Question

two fair dice are tossed and the uppermost face of each die is observed. the following events are defined from this random experiment:
a represent the event the uppermost faces sum to five
b represent the event that the product of the uppermost faces is four. for example, die1*die2 = 4
c represent the event that the absolute difference between the uppermost faces is 1. for example, |die1 - die2| = 1
part (a) find the probability that the uppermost faces do not sum to five. 0.8889 (use four decimals in your answer)
part (b) find p(a ∪ c) 0.3333 (use four decimals)
part (c) what is the probability that the uppermost faces do not sum to five or are not a product of 4? 0.9444 (use four decimals)
part (d) find p(a ∩ (b ∪ c)) 0.0556 (use four decimals)
part (e) are the events a sum of 5 and a product of 4 mutually exclusive events? select the most appropriate reason below.
a. a sum of 5 and a product of 4 are not mutually exclusive events because p(a ∩ b) = p(a)p(b).
b. a sum of 5 and a product of 4 are not mutually exclusive events because p(a ∩ b) ≠ 0.
c. a sum of 5 and a product of 4 are not mutually exclusive events because p(a ∩ b) ≠ p(a)p(b).
d. a sum of 5 and a product of 4 are mutually exclusive events because p(a ∩ b) = 0.
e. a sum of 5 and a product of 4 are mutually exclusive events because they are not independent events.

Explanation:

Step1: Calculate total number of outcomes

When two fair dice are tossed, the total number of outcomes is \(n(S)=6\times6 = 36\) since each die has 6 possible outcomes.

Step2: Find outcomes for event A

The event \(A\) (sum of uppermost - faces is 5) has the following outcomes: \((1,4)\), \((2,3)\), \((3,2)\), \((4,1)\), so \(n(A)=4\). Then \(P(A)=\frac{n(A)}{n(S)}=\frac{4}{36}=\frac{1}{9}\approx0.1111\). The probability that the uppermost faces do not sum to five is \(P(\overline{A}) = 1 - P(A)=1-\frac{1}{9}=\frac{8}{9}\approx0.8889\).

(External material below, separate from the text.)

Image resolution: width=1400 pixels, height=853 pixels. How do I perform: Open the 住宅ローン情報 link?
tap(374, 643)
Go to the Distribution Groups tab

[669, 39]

Step3: Find outcomes for event C

The event \(C\) (absolute - difference between uppermost faces is 1) has the following outcomes: \((1,2)\), \((2,1)\), \((2,3)\), \((3,2)\), \((3,4)\), \((4,3)\), \((4,5)\), \((5,4)\), \((5,6)\), \((6,5)\), so \(n(C)=10\). Then \(P(C)=\frac{n(C)}{n(S)}=\frac{10}{36}=\frac{5}{18}\). The intersection \(A\cap C=\{(2,3),(3,2)\}\), so \(n(A\cap C) = 2\) and \(P(A\cap C)=\frac{2}{36}=\frac{1}{18}\). Using the formula \(P(A\cup C)=P(A)+P(C)-P(A\cap C)\), we have \(P(A\cup C)=\frac{4}{36}+\frac{10}{36}-\frac{2}{36}=\frac{4 + 10-2}{36}=\frac{12}{36}=\frac{1}{3}\approx0.3333\).

Step4: Find outcomes for event B

The event \(B\) (product of uppermost faces is 4) has the following outcomes: \((1,4)\), \((4,1)\), \((2,2)\), so \(n(B)=3\) and \(P(B)=\frac{3}{36}=\frac{1}{12}\). The probability that the uppermost faces do not sum to five or are not a product of 4 is \(P(\overline{A}\cup\overline{B})=1 - P(A\cap B)\). Since \(A\cap B=\{(1,4),(4,1)\}\), \(n(A\cap B) = 2\) and \(P(A\cap B)=\frac{2}{36}=\frac{1}{18}\). So \(P(\overline{A}\cup\overline{B})=1-\frac{1}{18}=\frac{17}{18}\approx0.9444\).

Step5: Find \(P(A\cap(B\cup C))\)

First, find \(B\cup C\). \(B=\{(1,4),(4,1),(2,2)\}\) and \(C=\{(1,2),(2,1),(2,3),(3,2),(3,4),(4,3),(4,5),(5,4),(5,6),(6,5)\}\). Then \(B\cup C=\{(1,2),(2,1),(2,2),(2,3),(3,2),(3,4),(4,1),(4,3),(4,5),(5,4),(5,6),(6,5)\}\). \(A\cap(B\cup C)=\{(2,3),(3,2)\}\), so \(n(A\cap(B\cup C)) = 2\) and \(P(A\cap(B\cup C))=\frac{2}{36}\approx0.0556\).

Step6: Determine mutual - exclusivity

Two events \(A\) and \(B\) are mutually exclusive if \(P(A\cap B)=0\). Since the set of outcomes for \(A\) (sum is 5) and \(B\) (product is 4) have no common outcomes other than \((1,4)\) and \((4,1)\) which we have accounted for, and in general, there are no non - overlapping new outcomes, \(P(A\cap B) = 0\) means they are mutually exclusive.

Answer:

Part (a): \(0.8889\)
Part (b): \(0.3333\)
Part (c): \(0.9444\)
Part (d): \(0.0556\)
Part (e): D. A sum of 5 and a product of 4 are mutually exclusive events because \(P(A\cap B)=0\).